Задача 1
Перепишите записи, начиная со строки с «Task: Open Cookie Preferences sliders item» и заканчивая строкой с «Looking at the screenshot, I should pos(39,8).», заменив «sidebar» на «side menu». Всё остальное оставьте без изменений и выведите только эти записи.

Завязывалась дружба, товарищество, и хорошее товарищество. За все семь лет, что я пробыла в академии, я не имела со стороны студентов ни одной неприятности, столкновения или чего-нибудь резкого или циничного. И из общения с ними вынесла на всю жизнь глубокую веру в хорошие и верные инстинкты молодежи.
Мы не все время только работали, мы умели и веселиться. Каждый год в бывшем Дворянском собрании (нынешняя филармония) студенты академии устраивали общественный бал. Он считался в году одним из самых оживленных и интересных. На него съезжалось несколько тысяч народа.
Студенты устраивали громадные костюмированные процессии. Темы брали из мифологии, из сказочного эпоса, народного, были и юмористические. Много фантазии. Изображали очень красиво, красочно, находчиво и остроумно. Студенты костюмировались, да и из публики многие. Гостям на балу вручались особые талоны, а они их должны были давать костюмированным за лучшие костюмы. Кто больше имел талонов, тот получал выигрыш; они тут же висели — пожертвованные картины профессоров академии и работы студентов.

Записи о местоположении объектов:
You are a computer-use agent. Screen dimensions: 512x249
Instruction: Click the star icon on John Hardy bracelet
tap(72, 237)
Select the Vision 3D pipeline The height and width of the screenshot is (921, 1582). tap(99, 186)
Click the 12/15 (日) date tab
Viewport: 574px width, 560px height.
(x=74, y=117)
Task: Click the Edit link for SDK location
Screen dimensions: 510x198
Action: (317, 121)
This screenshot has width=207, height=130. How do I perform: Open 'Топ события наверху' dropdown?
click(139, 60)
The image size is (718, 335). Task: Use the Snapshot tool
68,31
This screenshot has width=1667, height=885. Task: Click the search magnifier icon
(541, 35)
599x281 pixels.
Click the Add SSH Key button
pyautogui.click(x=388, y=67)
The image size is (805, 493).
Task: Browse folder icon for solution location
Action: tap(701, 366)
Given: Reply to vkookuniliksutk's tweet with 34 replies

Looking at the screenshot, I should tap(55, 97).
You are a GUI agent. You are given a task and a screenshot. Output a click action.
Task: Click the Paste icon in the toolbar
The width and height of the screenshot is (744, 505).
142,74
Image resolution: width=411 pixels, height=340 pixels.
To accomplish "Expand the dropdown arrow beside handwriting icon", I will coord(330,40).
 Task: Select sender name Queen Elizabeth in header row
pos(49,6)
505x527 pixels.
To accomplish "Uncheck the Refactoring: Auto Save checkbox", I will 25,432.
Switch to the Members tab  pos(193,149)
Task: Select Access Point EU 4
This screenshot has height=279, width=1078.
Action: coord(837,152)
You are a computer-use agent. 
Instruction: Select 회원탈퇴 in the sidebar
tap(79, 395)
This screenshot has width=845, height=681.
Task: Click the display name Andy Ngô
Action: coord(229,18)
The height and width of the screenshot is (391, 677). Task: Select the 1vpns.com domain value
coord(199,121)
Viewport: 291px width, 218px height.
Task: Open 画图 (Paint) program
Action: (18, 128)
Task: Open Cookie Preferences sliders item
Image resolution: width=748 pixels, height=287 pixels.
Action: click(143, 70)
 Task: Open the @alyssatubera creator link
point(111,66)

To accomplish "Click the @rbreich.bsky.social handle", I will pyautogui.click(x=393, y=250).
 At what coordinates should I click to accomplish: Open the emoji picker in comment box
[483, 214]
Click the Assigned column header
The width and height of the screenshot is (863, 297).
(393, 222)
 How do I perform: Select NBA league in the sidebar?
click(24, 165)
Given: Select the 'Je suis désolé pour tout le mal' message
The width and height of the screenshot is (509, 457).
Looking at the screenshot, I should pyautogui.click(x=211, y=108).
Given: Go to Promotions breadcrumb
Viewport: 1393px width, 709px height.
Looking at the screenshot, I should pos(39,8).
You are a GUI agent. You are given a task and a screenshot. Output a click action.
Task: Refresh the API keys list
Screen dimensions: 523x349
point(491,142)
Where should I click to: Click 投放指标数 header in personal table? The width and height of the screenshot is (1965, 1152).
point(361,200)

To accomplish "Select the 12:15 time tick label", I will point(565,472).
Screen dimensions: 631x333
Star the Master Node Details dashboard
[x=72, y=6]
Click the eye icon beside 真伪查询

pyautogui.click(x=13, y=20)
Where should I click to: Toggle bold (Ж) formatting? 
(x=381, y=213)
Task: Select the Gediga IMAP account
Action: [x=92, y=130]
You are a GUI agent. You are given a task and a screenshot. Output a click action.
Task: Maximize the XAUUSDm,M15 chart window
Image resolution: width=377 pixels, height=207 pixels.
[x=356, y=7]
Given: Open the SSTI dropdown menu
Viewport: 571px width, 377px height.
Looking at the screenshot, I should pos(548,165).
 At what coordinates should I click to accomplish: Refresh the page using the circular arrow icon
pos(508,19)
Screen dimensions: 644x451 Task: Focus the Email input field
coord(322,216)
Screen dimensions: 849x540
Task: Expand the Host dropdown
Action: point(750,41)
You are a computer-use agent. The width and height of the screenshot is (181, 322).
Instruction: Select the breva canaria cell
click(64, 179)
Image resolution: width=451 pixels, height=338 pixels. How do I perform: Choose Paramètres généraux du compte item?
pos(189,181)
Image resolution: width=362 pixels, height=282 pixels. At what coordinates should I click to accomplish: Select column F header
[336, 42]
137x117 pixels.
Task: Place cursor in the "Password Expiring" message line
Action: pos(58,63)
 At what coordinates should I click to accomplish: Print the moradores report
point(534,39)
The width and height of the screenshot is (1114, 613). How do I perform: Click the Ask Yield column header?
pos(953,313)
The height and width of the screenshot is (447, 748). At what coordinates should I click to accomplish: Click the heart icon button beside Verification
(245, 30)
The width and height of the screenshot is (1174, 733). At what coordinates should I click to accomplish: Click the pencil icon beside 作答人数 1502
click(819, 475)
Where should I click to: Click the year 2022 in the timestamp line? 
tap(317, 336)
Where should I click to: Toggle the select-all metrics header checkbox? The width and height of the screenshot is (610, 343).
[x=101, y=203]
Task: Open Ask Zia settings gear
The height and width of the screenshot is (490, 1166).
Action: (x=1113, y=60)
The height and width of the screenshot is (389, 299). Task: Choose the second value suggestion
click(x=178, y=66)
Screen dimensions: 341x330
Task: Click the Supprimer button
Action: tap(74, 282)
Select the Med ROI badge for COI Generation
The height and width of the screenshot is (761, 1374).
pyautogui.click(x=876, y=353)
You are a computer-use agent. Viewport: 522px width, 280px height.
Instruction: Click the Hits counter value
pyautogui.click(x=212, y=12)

Задача 2
Выпишите из отрывка дословно фрагмент, начиная с «Студенты устраивали громадные» и заканчивая «и работы студентов.».

Результат выполнения 1
Task: Open Cookie Preferences sliders item
Image resolution: width=748 pixels, height=287 pixels.
Action: click(143, 70)
 Task: Open the @alyssatubera creator link
point(111,66)

To accomplish "Click the @rbreich.bsky.social handle", I will pyautogui.click(x=393, y=250).
 At what coordinates should I click to accomplish: Open the emoji picker in comment box
[483, 214]
Click the Assigned column header
The width and height of the screenshot is (863, 297).
(393, 222)
 How do I perform: Select NBA league in the side menu?
click(24, 165)
Given: Select the 'Je suis désolé pour tout le mal' message
The width and height of the screenshot is (509, 457).
Looking at the screenshot, I should pyautogui.click(x=211, y=108).
Given: Go to Promotions breadcrumb
Viewport: 1393px width, 709px height.
Looking at the screenshot, I should pos(39,8).

Результат выполнения 2
Студенты устраивали громадные костюмированные процессии. Темы брали из мифологии, из сказочного эпоса, народного, были и юмористические. Много фантазии. Изображали очень красиво, красочно, находчиво и остроумно. Студенты костюмировались, да и из публики многие. Гостям на балу вручались особые талоны, а они их должны были давать костюмированным за лучшие костюмы. Кто больше имел талонов, тот получал выигрыш; они тут же висели — пожертвованные картины профессоров академии и работы студентов.